片付けを終えてオリブルが私の部屋に戻ってきたのは、それからしばらく経ってのことだった。そうして彼女に身体を拭いてもらいながら尋ねる。
「ねぇ、オリブル。旅人が目印にしてる星とかってあったりする?」
「そうですね。竜の目と呼ばれている赤い星あるのですが、それがそれに当たるかもしれません。空が曇ってない限り、毎夜同じ位置に輝いて地上を見下ろしている大きな星ですから」
「それって、この部屋からも見える?」
「どうでしょうか。書斎からなら見えるかもしれませんが」
「ちょっと残念」
「身体を拭き終えたら見に行ってみますか?」
「うーん。

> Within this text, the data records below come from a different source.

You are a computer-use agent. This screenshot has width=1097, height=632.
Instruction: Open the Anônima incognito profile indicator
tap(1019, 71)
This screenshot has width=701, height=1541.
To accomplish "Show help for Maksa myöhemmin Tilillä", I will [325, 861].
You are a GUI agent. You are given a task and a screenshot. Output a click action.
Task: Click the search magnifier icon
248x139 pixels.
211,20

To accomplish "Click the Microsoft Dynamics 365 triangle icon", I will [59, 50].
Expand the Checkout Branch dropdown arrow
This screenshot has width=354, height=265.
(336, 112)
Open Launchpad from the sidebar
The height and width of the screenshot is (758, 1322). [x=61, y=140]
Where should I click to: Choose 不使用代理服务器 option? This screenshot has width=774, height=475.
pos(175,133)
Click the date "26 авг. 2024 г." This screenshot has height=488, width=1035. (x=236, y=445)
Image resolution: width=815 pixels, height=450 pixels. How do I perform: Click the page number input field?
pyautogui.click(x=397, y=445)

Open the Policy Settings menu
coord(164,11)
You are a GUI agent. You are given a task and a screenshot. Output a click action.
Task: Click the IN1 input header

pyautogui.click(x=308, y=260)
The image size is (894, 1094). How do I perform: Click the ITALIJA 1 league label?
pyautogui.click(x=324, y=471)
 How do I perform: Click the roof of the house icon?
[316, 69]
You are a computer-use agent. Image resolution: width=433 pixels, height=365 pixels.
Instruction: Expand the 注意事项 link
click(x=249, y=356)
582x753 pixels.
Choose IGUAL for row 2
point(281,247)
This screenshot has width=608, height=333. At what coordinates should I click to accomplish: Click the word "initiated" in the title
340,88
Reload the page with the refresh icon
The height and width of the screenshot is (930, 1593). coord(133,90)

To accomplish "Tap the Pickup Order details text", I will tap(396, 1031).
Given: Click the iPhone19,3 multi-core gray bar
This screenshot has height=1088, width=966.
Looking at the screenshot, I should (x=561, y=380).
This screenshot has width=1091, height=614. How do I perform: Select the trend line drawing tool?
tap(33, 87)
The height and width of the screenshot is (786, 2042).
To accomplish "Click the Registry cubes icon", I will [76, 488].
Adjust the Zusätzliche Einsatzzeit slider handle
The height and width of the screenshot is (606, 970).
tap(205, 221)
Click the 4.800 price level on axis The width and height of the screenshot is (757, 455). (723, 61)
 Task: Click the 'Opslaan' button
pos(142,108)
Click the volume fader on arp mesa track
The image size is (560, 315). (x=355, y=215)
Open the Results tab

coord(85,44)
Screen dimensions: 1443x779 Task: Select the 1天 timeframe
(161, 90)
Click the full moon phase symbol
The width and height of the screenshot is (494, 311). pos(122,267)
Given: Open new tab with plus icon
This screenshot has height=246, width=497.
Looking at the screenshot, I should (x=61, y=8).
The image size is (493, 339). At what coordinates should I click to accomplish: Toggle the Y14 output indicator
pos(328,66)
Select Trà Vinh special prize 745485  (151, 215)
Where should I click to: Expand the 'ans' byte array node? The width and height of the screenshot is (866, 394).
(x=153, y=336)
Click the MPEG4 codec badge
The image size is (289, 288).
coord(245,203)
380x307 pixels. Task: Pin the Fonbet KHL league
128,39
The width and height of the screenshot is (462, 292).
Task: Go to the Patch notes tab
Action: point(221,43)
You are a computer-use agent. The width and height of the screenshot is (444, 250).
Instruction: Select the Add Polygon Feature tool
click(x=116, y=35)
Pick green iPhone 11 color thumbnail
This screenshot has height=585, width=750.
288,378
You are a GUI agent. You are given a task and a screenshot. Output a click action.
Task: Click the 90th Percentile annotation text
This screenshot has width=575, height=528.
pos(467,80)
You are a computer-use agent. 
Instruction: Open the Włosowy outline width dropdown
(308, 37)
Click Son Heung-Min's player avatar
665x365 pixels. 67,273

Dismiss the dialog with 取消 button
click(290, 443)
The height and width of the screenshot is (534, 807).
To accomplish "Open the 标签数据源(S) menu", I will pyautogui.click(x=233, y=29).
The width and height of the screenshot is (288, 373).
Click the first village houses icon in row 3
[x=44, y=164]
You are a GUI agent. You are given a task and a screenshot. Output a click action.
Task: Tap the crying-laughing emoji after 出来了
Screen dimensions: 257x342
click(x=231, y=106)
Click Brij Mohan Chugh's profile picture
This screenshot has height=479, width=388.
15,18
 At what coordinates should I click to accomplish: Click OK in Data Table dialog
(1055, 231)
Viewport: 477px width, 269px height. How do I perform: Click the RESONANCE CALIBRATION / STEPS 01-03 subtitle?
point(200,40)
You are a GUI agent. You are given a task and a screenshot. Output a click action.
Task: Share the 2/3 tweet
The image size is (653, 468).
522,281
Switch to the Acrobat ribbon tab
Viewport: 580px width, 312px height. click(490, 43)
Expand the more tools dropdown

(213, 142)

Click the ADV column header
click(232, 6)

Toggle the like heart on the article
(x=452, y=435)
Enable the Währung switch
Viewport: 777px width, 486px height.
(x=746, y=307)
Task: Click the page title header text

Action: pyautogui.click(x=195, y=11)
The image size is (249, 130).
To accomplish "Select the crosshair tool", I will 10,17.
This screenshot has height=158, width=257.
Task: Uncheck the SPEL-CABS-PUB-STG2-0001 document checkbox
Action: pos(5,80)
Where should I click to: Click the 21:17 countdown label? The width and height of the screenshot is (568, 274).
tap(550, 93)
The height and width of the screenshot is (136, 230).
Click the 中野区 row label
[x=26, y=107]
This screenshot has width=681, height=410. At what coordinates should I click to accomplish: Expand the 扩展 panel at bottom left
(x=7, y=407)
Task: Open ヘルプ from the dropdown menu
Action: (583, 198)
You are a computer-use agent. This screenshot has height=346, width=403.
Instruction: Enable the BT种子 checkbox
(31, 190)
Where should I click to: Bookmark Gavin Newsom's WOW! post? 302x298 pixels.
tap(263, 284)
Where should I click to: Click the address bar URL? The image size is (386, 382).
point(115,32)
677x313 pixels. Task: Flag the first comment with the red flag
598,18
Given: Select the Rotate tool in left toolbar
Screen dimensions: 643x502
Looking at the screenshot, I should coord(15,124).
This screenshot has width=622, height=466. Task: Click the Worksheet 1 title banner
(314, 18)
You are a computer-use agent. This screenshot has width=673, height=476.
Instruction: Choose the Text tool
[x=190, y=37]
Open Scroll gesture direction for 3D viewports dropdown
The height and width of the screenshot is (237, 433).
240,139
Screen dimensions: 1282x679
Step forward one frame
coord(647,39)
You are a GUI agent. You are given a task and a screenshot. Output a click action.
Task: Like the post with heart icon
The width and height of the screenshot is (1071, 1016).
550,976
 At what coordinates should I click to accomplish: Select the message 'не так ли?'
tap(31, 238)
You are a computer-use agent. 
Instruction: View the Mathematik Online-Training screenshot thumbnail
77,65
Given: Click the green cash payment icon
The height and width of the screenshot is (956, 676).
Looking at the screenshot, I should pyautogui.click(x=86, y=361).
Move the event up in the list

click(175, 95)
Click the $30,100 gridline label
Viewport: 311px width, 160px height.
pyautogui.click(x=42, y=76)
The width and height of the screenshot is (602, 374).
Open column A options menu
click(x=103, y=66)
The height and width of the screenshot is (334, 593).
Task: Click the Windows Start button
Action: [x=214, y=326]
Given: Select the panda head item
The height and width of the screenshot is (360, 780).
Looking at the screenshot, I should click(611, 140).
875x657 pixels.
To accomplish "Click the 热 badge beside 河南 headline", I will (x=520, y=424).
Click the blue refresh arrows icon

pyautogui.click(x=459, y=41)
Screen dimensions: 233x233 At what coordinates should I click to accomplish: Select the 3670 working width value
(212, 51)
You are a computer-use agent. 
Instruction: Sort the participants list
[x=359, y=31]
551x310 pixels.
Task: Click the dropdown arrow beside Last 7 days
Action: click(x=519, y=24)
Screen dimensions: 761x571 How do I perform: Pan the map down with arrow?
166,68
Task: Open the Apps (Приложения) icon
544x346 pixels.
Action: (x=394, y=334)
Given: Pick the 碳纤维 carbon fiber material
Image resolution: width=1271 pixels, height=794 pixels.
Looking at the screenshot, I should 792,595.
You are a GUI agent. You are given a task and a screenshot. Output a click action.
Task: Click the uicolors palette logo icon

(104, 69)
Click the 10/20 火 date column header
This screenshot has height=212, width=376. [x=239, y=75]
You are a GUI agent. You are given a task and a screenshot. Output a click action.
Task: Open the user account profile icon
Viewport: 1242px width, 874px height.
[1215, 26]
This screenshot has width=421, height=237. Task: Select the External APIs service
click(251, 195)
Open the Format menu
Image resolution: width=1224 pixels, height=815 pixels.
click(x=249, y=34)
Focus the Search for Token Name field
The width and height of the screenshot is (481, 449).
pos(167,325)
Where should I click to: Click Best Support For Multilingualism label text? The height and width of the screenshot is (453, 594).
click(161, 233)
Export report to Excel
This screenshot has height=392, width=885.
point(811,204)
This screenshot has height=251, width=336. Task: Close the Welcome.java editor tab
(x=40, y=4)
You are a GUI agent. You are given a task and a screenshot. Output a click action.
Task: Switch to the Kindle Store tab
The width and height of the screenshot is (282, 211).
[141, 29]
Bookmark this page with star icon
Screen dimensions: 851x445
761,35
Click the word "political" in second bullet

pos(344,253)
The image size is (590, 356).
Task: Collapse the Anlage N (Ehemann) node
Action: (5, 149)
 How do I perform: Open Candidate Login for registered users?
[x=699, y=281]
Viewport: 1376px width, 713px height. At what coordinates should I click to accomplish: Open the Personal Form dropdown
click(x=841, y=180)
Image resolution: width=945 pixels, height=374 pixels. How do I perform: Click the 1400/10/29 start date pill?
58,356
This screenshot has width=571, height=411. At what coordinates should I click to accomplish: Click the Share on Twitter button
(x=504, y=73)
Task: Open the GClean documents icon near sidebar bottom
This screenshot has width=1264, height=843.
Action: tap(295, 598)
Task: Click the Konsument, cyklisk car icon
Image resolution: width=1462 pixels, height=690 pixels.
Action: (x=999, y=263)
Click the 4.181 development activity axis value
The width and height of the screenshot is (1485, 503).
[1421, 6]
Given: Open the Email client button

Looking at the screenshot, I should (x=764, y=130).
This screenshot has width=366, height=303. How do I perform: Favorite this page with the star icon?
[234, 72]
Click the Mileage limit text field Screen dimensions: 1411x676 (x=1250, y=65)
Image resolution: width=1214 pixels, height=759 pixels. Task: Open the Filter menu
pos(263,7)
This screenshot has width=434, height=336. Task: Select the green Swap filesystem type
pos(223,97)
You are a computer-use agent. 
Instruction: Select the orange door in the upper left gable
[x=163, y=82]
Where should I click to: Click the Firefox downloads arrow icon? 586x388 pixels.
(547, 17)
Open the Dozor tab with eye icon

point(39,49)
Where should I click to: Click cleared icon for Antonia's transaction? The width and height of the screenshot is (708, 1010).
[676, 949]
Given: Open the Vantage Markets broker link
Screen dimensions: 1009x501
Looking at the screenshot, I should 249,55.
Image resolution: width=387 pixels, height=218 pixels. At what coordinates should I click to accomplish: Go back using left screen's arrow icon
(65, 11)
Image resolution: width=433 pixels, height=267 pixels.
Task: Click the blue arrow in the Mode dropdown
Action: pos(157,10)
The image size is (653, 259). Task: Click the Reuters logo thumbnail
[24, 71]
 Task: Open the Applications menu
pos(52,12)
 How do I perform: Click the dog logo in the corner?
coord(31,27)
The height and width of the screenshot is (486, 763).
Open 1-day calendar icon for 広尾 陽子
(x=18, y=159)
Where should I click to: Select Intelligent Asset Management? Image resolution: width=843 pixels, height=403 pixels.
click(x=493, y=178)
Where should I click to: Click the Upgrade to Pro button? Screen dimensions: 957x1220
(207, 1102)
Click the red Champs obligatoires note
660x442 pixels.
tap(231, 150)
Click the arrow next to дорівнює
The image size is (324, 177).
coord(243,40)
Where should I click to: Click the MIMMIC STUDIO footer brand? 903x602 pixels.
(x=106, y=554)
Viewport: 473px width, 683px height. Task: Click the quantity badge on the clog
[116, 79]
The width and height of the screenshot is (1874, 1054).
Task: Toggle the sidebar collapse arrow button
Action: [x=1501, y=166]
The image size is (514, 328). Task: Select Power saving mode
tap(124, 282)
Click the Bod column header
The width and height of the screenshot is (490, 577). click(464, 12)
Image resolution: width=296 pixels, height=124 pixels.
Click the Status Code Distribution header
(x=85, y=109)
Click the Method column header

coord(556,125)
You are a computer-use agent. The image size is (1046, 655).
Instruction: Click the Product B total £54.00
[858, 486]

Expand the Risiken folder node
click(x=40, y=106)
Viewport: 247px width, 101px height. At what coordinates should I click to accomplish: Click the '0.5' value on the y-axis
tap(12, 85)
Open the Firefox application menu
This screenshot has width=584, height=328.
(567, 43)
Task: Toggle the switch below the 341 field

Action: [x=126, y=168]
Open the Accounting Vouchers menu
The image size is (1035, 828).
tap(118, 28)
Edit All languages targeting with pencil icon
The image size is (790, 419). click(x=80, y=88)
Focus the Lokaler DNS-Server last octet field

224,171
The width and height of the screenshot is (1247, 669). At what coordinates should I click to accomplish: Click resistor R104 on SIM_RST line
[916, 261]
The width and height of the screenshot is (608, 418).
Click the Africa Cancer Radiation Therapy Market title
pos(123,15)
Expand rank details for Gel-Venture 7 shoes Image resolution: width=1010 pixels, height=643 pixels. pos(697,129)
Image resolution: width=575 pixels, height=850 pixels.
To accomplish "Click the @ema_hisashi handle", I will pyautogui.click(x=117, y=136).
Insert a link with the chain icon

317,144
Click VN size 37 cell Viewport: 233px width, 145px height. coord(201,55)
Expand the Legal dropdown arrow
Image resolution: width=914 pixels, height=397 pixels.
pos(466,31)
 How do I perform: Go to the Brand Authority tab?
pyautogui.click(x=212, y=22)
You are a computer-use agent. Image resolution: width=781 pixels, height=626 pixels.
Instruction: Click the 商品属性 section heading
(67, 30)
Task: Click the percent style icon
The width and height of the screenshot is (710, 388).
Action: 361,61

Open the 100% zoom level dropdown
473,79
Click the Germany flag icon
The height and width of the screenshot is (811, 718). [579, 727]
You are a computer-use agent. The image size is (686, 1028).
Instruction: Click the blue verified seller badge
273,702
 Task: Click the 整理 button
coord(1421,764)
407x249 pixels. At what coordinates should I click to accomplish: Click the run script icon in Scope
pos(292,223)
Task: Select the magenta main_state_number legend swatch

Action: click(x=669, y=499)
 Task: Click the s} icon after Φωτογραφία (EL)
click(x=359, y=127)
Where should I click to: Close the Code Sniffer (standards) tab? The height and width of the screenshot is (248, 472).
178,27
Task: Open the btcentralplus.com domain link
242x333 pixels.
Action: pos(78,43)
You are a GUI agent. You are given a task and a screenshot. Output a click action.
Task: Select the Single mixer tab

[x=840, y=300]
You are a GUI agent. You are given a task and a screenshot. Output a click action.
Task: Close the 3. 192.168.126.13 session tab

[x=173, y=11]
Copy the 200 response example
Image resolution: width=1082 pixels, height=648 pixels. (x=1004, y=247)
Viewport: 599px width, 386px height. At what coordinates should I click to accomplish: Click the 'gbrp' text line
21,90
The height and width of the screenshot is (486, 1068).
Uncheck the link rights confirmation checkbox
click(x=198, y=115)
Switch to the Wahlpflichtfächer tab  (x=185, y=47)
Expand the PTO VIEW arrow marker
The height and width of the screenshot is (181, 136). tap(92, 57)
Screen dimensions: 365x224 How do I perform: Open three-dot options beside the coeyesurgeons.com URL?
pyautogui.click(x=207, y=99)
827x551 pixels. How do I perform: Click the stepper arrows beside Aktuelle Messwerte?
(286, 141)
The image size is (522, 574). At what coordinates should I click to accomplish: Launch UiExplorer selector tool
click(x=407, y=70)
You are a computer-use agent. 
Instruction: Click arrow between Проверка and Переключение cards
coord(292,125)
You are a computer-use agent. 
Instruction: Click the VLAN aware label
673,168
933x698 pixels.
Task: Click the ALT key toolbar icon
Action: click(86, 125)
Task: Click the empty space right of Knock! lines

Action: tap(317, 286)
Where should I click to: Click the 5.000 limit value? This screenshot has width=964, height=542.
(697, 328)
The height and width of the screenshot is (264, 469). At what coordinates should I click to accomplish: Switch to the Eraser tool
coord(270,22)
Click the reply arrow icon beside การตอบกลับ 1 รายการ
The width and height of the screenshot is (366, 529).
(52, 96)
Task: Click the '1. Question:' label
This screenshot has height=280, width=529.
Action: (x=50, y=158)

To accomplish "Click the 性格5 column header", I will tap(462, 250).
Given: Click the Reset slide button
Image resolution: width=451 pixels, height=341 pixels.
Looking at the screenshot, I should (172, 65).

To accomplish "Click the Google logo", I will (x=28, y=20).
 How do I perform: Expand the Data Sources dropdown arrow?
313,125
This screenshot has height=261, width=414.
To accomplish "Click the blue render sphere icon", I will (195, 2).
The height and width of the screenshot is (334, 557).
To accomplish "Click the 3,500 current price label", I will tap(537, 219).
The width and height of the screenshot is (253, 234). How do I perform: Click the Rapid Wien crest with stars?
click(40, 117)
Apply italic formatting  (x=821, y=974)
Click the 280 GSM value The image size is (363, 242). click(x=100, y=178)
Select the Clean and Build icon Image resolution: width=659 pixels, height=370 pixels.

うん、そうだね。明日帰りが遅くなったときに目印にするかもしれないから見ておきたいかな」
「そういうことでしたか」
「それで星を見に行くのはいいんだけど、姉様は今……」
「夜食をお運びしたのですが寝ていらっしゃいましたよ」
「そっか」
「連日かなり根を詰めていらっしゃっいましたから疲れておられたのかと。熟睡しておられましたので目を覚まされるとしても深夜になってからかと」
「うん」
「終わりました」
「ちょっと待ってね、すぐに服着るから」
しんと静まり返った屋敷の中をふたり並んで歩み書斎を目指す。階段を上っている最中にぎしりと音が響く。下手に怖がって書斎に行かないのもどうかと部屋を出たのはいいけれどメリュジーヌが目を覚ましたのではないかと気が気ではなかった私はオリブルの背後に隠れるようにして彼女の肩に手を触れていた。
「プラティナさま、着きましたよ」
「あ、うん。そうだね」
部屋に入り、奥の大きな窓をオリブルが開ける。そして彼女は「あちらです」と私にわかるように一際明るい星を指し示す。そちらへと目を向けると怪しく光る赤い星があった。しかし、それは星というには少し妙な気がした。私と同じように魔術で造ったものを静止衛星のようにして浮かべているのではないかとさえ思えた。
ちいさくてはっきりと視認出来ているわけではないけれど夜空に輝く赤い星には不自然な黒い曲線が何本も引かれているように見えた。